La última novela de Tomás Martín Tamayo, ‘El secreto del agua’, narra varias historias que arrancan en la Extremadura de posguerra y en el pueblecito Pajar de los Encinares, inundado por una presa que los terratenientes impusieron en el lugar que beneficiaba a sus intereses por encima de las protestas y la voluntad de los vecinos.
Centrada en la figura de un maestro de escuela que capitanea la oposición y que muere en extrañas circunstancias, ‘El secreto del agua’ recrea la vida de aquella Extremadura rural dominada por ribetes de pobreza y la densa sombra del autoritarismo y la posguerra.
Treinta años después, el hijo de aquel maestro –convertido en presidente de una de las grandes multinacionales del mundo del petróleo– decide aclarar la trágica desaparición de su padre y ajustar cuentas con el pasado…
No voy a desvelar la historia (eso que ahora se denomina con el anglicismo hacer ‘spoiler’), entre otras cosas porque más allá del entramado argumental en la novela de Martín Tamayo me parece que destaca el valor de una prosa eficaz y la mirada de quien pergeña personajes (especialmente cuando se trata de tipos populares) tal vez muy característicos de aquella Extremadura rural.
Aunque la historia avanza en varios planos narrativos y múltiples escenarios, confieso que para mí la aportación más sobresaliente y una de las claves argumentales es la descripción pormenorizada de cómo puede manipularse la opinión pública y cuáles son algunos de los mecanismos consustanciales a la corrupción.
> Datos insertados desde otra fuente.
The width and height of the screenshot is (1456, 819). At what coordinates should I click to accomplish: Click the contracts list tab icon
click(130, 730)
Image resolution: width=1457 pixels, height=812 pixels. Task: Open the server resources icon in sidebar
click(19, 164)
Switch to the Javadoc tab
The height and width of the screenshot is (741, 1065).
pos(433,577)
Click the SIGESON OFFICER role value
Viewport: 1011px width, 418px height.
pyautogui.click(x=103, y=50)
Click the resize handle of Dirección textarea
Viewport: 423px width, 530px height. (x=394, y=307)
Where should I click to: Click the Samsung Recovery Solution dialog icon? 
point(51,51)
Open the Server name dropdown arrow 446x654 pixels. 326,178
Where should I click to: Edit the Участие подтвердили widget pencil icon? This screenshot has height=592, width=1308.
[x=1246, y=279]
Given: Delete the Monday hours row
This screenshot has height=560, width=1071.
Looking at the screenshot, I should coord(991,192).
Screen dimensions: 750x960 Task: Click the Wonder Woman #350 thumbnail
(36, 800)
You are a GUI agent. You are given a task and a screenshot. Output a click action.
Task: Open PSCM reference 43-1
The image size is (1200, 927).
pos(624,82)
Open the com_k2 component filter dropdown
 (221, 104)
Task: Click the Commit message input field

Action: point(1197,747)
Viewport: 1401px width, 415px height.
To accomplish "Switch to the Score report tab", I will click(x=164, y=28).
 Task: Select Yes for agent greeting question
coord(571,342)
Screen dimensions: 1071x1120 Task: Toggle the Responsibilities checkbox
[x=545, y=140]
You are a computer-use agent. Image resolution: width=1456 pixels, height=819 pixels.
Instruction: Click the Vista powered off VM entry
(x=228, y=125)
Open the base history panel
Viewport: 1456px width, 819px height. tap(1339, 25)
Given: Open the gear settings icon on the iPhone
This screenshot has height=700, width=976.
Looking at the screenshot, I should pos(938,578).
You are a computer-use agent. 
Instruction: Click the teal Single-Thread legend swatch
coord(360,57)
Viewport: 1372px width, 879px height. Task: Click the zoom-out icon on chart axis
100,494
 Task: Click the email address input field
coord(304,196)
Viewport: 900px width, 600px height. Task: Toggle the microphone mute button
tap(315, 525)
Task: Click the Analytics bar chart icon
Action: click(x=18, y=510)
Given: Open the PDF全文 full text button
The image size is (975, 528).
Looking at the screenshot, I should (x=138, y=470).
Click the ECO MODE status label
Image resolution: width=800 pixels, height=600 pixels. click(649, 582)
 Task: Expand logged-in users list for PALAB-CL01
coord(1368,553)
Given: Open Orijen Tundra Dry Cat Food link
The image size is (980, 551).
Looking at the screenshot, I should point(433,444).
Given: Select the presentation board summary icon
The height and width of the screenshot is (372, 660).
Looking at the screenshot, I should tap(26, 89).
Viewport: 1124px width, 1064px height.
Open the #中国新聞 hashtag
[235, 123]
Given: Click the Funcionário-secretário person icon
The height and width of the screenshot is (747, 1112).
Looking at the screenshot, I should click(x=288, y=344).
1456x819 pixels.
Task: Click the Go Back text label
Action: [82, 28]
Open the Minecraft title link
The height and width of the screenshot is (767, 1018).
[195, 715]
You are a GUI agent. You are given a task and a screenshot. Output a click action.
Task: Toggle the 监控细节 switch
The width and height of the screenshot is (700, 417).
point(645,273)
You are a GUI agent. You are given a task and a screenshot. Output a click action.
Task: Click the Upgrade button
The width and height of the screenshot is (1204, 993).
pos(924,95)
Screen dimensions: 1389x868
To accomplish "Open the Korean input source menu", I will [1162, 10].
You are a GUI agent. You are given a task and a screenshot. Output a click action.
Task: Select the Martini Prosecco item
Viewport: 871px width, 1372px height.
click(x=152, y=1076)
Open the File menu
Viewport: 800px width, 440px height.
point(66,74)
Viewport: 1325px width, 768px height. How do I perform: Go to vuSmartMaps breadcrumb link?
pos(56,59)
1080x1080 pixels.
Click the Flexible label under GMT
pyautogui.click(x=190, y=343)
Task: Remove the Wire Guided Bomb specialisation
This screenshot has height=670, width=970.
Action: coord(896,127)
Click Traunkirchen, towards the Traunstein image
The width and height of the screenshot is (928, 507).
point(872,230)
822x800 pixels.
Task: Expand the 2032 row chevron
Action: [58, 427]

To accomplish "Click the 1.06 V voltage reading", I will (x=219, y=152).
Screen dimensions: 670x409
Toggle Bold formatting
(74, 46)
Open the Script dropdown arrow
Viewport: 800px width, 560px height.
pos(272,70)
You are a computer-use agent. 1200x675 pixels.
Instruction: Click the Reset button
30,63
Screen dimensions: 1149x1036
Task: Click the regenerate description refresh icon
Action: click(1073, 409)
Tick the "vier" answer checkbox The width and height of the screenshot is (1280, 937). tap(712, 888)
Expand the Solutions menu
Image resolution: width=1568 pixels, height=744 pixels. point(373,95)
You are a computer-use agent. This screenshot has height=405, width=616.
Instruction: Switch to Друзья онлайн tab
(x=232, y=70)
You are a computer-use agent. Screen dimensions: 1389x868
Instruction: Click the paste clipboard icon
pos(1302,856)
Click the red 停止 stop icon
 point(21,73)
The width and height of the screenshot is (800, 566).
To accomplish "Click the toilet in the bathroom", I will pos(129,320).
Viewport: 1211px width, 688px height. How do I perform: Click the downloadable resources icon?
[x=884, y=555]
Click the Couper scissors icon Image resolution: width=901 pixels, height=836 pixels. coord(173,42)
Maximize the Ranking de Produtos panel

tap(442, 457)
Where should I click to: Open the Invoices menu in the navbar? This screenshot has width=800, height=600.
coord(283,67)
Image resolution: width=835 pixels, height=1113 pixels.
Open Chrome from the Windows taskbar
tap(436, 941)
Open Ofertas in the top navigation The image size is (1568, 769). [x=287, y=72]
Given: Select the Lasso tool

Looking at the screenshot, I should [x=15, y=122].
A la corrupción como estrategia, como procedimiento, en cualquier nivel. La mirada novelística de Tomás Martín Tamayo en esta materia no resulta cínica, si acaso descreída y seguramente propia de quien ha conocido las amarguras del desengaño en la política y en la condición humana.
En determinado momento un personaje, experto internacional en comunicación y asesor del protagonista, explica que la publicidad y la propaganda se basan muchas veces en la compasión, en la indignación, en el miedo…
Alguien le contesta:
–«La política tiene poco que ver con todo esto…».
Y él responde:
–«Es igual. La política, la presa, Miterrand, la Coca-Cola o una compañía aérea, son productos que hay que vender y para nosotros las diferencias son meras sutilezas. Igual que se convence a la gente de que no es buena la sacarina, se la puede convencer de que no es buena la presa. El mercado compra lo que está en el mercado, y si en el mercado vendemos indignación, la gente compra indignación. Lo haremos escalonadamente, de menos a más y administrando los tiempos. Es un plan que no ha fallado en ningún sitio. El miedo se vende muy bien».
Quevedesco a ratos, Tomás Martín Tamayo maneja en ‘El secreto del agua’ la pincelada elocuente, enérgica, realista… Extremadura es aquí el escenario originario, pero el plano narrativo de fondo es universal y además está diseñado por alguien que conoce bien la condición humana y el revés de la trama donde el hombre –desde la noche de los tiempos– aviva sus pasiones.